Pricier does not mean safer.
All car seat manufacturers are required to meet the same strict safety standards, notes Alisa Baer, M.D., a New York City-based pediatrician and certified child passenger safety instructor. "When I first shopped for a seat, I realized the difference in price is often due to a designer name or fancier fabric," says Jill Hunt, a mom of three in Atlanta, Georgia. What’s most important: making sure a model fits your car.
Go for new over used.
The American Academy of Pediatrics (AAP) and The National Highway Traffic Safety Administration (NHTSA) caution against buying a second-hand car seat if you don’t know the seat’s history(to make sure it hasn’t been in an accident); it’s older than six years; it has visible cracks; it’s missing parts or the instructions; or the seat was recalled (check safercar.gov or call the NHTSA’s Vehicle Safety Hotline at 888-327-4236). Says Dr. Baer, who runs the website The Car Seat Lady, "When in doubt, it is best to buy a new car seat—it’s the only baby product parents purchase that has the potential to save a child's life."
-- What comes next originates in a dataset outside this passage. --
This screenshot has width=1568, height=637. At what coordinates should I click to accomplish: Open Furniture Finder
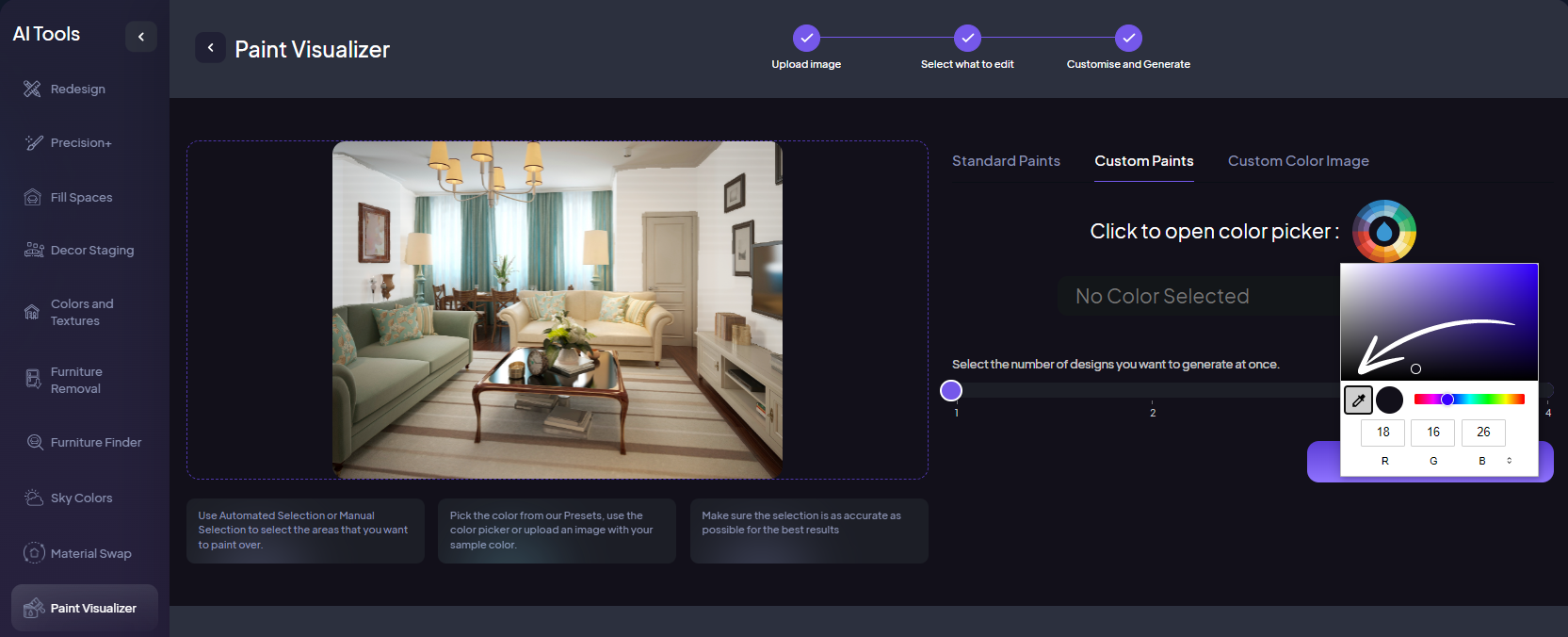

Make sure properly installed.
A certified child passenger safety technician can teach you how to install the seat correctly. To find one near you, visit seatcheck.org or call 1-866-SEAT-CHECK. Breanna Gunn, a mom of one in Friendswood, Texas, got help from a trained technician at her local police station: "As a new mom, I was relieved to find someone who could make sure my car seat was installed the right way."
Keep the straps snug.
In the winter, bulky snowsuits or coats can prevent straps from fitting right. Dr. Baer recommends dressing the baby in three thin layers instead, such as a bodysuit, a footed sleeper, and a button-down cardigan, and then adding a blanket (over the straps, which should be snug against baby’s body).
Keep baby rear-facing as long as possible.
You might be eager to switch your convertible car seat to the forward-facing position, but the AAP recommends that children ride rear-facing as long as possible—until they reach the height and weight limits set by the car seat manufacturer. (At a minimum, babies should stay rear-facing until they turn 1 and weigh at least 20 lbs.) Says Dr. Baer, "Studies show that even 3- and 4-year-olds are five times safer riding rear-facing than forward." Drive safely!